How about the case of $n$ dependent random variables? i.e., how to use the joint PDF $f_{X_1,X_2,\ldots,X_n}(x_1,x_2,\ldots,x_n)$ to obtain the CDF $P(X_1 X_2\cdots X_n\leq z)$?
I have an idea, but not sure if it is right.
$P(X_1 X_2\cdots X_n\leq z)\\=E(P(X_1 \leq \frac{z}{X_2\cdots X_n}\mid X_2=x_2,\ldots,X_n=x_n))\\=\int_0^\infty \cdots \int_0^\infty dx_2\cdots dx_n \int_0^{\frac{z}{x_2\cdots x_n}}f_{X_1,X_2,\ldots,X_n}(x_1,x_2,\ldots,x_n)dx_1$.
Let $X_1,....,X_n$ be random variables with joint density function $f(x_1,...,x_n)$.
Consider the transformation $g(x_1,...,x_n)=(x_1...x_n,x_2,...,x_n)$. The inverse transformation is $g^{-1}(z_1,...,z_n)=(\frac{z_1}{z_2...z_n},z_2,...,z_n)$ and it follows that the jacobian of the inverse transformation is $|J|=\frac{1}{z_2...z_n}$.
Then by the transformation theorem the density function of the vector $(z_1,...,z_n)$ is $f_Z(z_1,...,z_n)=f(\frac{z_1}{z_2...z_n},z_2,...,z_n)|\frac{1}{z_2...z_n}|$ and the marginal density function of $Z_1$ can be written as:
$f_{Z_1}(z_1)=\int_0^\infty...\int_0^\infty f(\frac{z_1}{z_2...z_n},z_2,...,z_n)|\frac{1}{z_2...z_n}| dz_2...dz_n$
Note that the solution above can be obtained by applying the Leibniz rule to the solution you proposed.
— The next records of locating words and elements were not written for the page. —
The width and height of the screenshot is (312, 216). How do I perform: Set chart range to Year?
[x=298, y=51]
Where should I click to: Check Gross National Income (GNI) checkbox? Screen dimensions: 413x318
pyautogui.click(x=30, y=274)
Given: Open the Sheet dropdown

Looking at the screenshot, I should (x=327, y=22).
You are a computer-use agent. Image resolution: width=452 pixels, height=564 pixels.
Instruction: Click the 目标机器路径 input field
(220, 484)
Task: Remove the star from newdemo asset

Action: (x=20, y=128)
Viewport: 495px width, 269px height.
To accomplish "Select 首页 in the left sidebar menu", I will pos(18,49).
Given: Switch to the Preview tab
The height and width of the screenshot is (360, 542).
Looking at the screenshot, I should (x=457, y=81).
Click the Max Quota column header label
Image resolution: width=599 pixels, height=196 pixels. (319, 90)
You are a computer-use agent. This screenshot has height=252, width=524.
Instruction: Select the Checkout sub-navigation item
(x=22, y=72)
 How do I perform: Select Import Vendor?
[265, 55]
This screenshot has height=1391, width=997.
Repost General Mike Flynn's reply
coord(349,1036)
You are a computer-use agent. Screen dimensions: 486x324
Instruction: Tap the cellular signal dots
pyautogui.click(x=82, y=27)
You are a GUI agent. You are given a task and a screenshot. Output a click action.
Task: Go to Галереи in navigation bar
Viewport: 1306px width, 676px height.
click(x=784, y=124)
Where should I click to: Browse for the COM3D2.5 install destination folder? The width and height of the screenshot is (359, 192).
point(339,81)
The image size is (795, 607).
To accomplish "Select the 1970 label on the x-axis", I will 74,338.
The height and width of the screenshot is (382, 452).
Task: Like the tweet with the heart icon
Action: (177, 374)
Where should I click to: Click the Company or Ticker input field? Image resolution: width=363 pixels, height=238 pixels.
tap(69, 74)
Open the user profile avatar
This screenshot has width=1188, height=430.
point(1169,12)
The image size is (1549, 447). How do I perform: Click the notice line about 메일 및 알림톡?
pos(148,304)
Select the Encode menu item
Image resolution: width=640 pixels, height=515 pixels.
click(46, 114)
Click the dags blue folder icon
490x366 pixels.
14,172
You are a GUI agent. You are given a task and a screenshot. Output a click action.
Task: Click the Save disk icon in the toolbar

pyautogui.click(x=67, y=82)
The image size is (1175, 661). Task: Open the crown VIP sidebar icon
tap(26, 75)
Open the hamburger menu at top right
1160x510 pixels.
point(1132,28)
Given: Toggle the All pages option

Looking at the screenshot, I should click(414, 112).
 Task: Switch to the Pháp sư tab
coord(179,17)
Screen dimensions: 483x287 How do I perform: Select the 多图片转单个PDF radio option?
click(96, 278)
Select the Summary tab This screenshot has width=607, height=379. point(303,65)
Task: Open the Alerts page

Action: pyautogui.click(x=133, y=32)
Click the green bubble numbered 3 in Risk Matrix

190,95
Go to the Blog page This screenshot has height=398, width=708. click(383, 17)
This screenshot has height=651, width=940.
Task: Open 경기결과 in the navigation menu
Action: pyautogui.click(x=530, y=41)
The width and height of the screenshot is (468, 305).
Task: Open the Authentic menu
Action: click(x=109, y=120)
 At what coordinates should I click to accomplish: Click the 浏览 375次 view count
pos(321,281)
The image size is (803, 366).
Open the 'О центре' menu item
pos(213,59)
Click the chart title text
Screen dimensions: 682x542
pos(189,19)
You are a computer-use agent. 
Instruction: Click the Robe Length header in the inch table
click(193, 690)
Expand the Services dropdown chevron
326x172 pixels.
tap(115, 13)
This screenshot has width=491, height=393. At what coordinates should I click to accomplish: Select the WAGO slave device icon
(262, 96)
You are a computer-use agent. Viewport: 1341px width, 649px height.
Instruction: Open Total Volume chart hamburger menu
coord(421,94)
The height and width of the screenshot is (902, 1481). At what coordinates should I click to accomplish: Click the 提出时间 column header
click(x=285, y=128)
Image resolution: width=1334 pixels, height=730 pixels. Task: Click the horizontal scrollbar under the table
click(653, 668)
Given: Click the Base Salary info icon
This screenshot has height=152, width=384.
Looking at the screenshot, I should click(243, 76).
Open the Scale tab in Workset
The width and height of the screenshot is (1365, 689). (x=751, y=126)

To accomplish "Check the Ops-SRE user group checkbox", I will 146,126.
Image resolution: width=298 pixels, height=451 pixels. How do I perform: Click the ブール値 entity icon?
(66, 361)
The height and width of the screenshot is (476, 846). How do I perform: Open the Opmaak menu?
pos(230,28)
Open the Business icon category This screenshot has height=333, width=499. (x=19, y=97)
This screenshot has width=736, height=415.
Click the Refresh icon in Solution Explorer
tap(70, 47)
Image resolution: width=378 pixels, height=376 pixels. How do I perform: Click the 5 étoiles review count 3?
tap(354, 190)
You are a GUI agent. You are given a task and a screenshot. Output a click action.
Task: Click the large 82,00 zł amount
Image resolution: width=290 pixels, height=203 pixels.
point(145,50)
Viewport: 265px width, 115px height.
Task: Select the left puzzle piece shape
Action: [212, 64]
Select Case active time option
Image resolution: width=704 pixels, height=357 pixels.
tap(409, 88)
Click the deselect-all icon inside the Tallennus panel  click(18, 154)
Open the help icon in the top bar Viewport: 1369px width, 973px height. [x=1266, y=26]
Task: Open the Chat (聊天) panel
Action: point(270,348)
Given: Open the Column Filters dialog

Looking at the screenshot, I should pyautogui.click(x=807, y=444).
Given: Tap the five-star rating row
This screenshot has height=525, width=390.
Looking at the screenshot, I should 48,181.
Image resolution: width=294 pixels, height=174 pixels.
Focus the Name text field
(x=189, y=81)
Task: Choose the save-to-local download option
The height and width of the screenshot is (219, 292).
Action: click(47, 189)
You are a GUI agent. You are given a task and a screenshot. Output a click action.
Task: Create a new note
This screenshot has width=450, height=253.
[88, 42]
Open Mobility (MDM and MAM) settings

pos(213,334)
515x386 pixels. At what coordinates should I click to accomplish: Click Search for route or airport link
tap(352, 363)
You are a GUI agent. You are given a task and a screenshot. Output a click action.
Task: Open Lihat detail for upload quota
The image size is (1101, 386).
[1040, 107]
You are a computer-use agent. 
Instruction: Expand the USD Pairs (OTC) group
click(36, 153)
Take $F(\frac{z}{x_2...x_n},...,x_n)-F(0,x_2,...,x_n)=\int_0^\frac{z}{x_2,...,x_n} f_{X_1,...,X_n}(x_1,...,x_n) dx_1$ and try to calculate $\frac{d}{dz}\int_0^\infty...\int_0^\infty F(\frac{z}{x_2...x_n},...,x_n)-F(0,x_2,...,x_n) dx_2...dx_n.$